*** The data
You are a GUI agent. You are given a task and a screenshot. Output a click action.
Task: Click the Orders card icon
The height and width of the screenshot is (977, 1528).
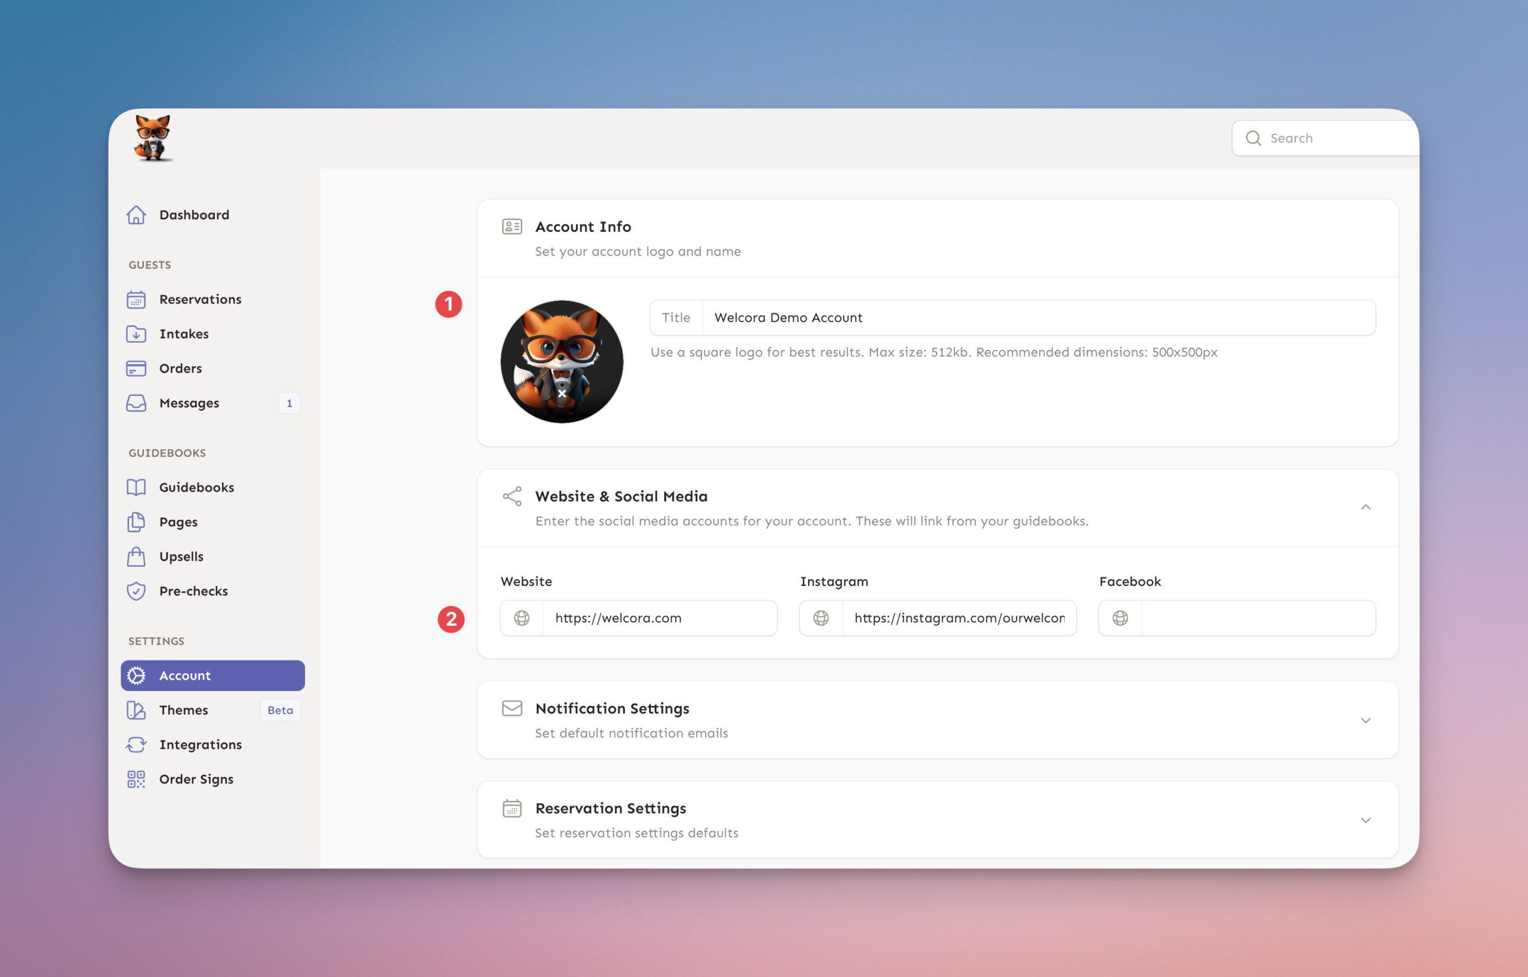136,369
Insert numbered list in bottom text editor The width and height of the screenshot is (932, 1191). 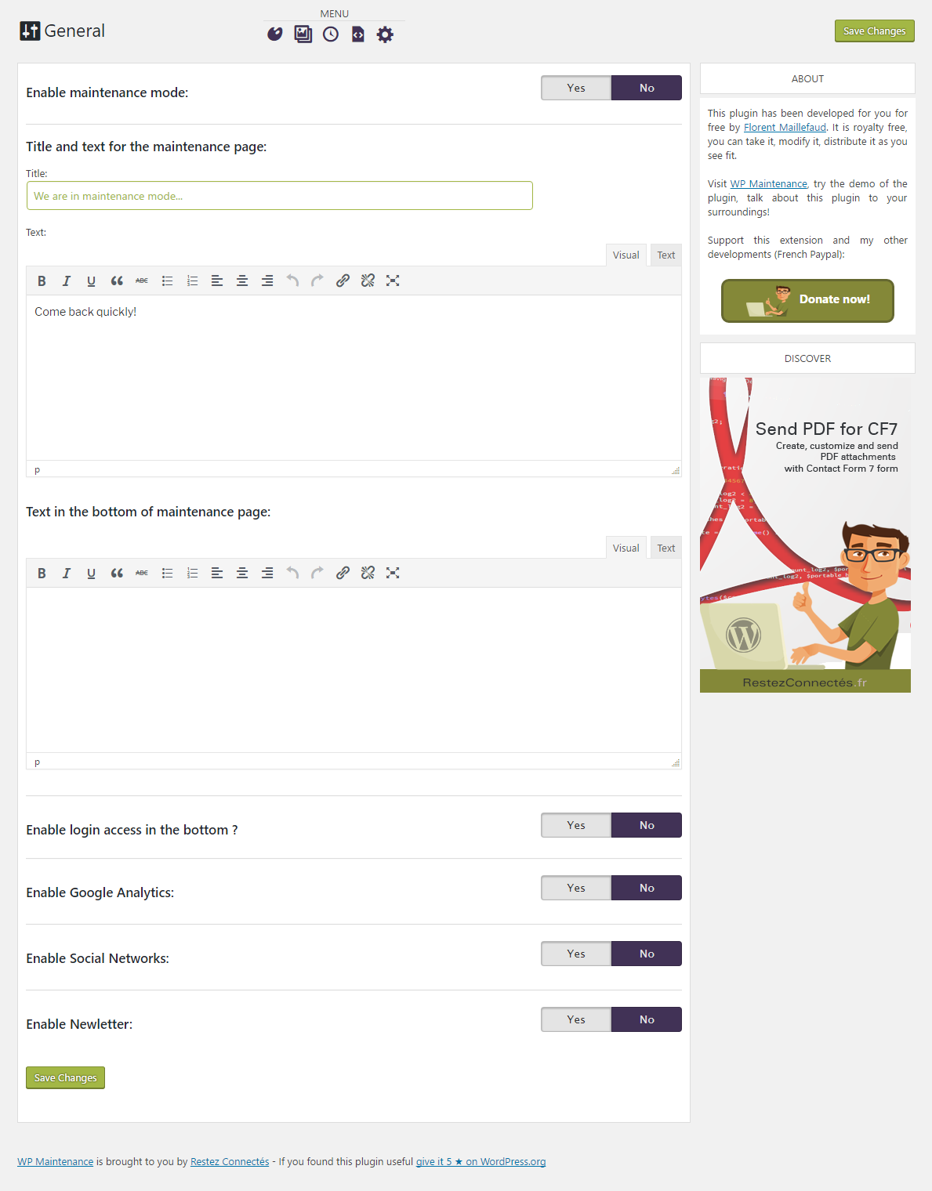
******
What you have to do :: Rewrite all the entries with every "screenshot" changed to "screen capture", leaving everything else unchanged and omitting the pictures.

Task solution ::
You are a GUI agent. You are given a task and a screen capture. Output a click action.
Task: Click the Orders card icon
The height and width of the screen capture is (977, 1528).
136,369
Insert numbered list in bottom text editor The width and height of the screen capture is (932, 1191). 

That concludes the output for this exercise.